• _WORK TO BE COMPLETED_:
Which lines below contain the word "column"? Copy each of them.

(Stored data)
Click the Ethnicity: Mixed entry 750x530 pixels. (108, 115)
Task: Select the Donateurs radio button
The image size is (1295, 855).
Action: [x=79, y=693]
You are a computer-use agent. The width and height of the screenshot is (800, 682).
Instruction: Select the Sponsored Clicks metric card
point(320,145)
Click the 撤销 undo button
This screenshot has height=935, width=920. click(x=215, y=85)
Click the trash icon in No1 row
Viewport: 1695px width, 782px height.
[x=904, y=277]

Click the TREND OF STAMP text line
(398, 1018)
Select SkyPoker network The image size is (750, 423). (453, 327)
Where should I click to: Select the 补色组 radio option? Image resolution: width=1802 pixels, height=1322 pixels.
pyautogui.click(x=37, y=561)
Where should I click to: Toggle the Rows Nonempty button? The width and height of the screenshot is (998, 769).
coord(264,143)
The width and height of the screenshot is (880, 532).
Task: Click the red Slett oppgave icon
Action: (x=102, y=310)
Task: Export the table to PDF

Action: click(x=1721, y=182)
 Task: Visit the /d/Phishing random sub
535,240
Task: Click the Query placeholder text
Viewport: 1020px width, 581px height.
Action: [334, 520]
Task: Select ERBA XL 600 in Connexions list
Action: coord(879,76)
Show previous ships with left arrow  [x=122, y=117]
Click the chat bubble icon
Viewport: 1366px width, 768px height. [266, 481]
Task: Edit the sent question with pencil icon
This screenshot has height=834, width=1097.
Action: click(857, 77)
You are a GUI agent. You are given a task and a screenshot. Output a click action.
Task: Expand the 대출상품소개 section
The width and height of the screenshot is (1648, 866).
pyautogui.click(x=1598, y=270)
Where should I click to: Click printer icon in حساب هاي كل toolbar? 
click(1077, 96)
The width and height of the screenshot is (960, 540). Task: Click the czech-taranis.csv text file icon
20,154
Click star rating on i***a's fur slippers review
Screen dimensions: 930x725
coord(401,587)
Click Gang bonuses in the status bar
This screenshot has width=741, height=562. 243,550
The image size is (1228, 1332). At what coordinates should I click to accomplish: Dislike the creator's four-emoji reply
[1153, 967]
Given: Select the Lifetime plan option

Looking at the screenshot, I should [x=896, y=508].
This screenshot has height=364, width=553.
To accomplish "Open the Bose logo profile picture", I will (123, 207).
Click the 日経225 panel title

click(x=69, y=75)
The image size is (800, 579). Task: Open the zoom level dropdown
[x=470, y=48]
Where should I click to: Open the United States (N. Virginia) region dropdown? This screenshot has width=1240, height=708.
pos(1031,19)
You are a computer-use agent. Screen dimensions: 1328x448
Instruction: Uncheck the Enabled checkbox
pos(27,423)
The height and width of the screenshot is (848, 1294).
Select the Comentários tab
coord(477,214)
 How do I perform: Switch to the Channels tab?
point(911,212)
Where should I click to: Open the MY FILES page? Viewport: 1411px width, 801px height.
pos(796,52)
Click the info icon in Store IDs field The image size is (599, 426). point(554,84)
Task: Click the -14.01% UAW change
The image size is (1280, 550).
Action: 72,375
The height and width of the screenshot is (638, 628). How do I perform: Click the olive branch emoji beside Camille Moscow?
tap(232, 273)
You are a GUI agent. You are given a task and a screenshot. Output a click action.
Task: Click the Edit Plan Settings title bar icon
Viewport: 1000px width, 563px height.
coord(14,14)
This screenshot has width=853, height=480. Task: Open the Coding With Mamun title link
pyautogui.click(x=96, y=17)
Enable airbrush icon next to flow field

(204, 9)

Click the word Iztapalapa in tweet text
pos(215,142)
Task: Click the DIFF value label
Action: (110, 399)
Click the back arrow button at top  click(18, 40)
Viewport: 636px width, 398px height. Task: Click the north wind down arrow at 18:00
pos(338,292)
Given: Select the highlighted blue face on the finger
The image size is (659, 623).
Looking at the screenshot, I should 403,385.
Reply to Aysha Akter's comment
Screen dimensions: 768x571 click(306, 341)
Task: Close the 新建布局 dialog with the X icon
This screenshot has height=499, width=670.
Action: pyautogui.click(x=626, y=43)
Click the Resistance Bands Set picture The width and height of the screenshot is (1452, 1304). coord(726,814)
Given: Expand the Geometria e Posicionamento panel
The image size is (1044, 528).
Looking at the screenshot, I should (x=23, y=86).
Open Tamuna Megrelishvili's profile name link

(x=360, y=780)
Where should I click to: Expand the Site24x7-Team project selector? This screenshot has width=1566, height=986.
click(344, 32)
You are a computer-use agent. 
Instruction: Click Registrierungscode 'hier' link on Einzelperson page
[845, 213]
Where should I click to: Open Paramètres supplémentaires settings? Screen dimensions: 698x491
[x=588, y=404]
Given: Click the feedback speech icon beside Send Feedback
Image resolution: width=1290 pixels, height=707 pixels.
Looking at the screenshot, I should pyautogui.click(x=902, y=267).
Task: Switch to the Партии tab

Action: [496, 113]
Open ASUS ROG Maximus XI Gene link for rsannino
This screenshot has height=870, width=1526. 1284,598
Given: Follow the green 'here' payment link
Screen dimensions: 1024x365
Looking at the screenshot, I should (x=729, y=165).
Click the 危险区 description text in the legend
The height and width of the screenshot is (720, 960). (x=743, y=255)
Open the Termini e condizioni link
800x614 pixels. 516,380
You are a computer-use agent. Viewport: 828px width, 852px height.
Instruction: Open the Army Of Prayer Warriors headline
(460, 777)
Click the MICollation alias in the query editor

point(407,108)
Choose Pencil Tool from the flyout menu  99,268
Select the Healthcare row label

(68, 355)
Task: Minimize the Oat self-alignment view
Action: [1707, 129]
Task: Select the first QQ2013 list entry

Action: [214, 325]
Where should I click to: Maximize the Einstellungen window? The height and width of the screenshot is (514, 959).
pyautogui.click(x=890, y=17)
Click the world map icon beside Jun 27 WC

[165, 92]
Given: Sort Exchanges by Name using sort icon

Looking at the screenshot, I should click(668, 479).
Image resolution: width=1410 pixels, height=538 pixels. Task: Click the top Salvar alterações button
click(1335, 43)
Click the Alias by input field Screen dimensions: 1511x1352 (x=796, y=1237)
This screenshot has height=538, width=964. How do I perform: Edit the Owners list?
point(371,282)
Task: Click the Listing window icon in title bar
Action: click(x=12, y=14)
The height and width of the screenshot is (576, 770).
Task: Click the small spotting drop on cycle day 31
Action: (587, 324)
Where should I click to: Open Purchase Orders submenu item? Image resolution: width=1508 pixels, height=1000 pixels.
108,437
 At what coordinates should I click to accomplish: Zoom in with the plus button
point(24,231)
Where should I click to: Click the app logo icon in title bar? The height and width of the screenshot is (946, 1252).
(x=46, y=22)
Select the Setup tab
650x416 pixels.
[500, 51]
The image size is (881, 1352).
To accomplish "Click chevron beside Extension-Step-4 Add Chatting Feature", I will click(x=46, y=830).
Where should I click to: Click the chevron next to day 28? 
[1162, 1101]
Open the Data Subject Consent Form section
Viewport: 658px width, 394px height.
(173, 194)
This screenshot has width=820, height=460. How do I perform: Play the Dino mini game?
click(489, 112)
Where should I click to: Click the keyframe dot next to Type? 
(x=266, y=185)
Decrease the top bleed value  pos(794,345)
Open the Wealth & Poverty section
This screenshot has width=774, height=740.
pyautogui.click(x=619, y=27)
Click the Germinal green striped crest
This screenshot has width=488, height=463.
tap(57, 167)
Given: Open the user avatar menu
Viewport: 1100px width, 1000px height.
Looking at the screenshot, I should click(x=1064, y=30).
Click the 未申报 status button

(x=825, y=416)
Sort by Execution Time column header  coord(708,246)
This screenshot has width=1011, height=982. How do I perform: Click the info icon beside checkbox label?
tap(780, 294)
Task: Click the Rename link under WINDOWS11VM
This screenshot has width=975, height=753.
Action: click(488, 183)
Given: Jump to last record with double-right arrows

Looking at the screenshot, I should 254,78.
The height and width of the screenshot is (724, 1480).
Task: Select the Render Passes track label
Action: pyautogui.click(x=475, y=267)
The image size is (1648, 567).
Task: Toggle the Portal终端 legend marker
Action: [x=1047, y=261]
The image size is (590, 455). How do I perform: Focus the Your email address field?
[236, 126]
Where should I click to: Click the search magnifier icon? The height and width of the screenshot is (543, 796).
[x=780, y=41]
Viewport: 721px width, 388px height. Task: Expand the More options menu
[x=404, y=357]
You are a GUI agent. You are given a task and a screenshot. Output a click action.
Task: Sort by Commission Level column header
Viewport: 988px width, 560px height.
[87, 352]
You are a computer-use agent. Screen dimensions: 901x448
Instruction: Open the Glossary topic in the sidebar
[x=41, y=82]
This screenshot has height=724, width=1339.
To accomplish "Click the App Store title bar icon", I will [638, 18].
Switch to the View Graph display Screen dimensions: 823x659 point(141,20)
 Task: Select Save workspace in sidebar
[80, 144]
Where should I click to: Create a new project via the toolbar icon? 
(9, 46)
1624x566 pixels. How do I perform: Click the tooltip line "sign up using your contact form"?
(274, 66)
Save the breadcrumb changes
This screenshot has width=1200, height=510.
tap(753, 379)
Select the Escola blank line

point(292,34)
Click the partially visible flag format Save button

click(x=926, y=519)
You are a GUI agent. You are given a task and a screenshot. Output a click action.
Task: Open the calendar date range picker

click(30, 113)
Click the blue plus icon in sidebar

• _EXERCISE OUTPUT_:
Sort by Execution Time column header  coord(708,246)
Task: Sort by Commission Level column header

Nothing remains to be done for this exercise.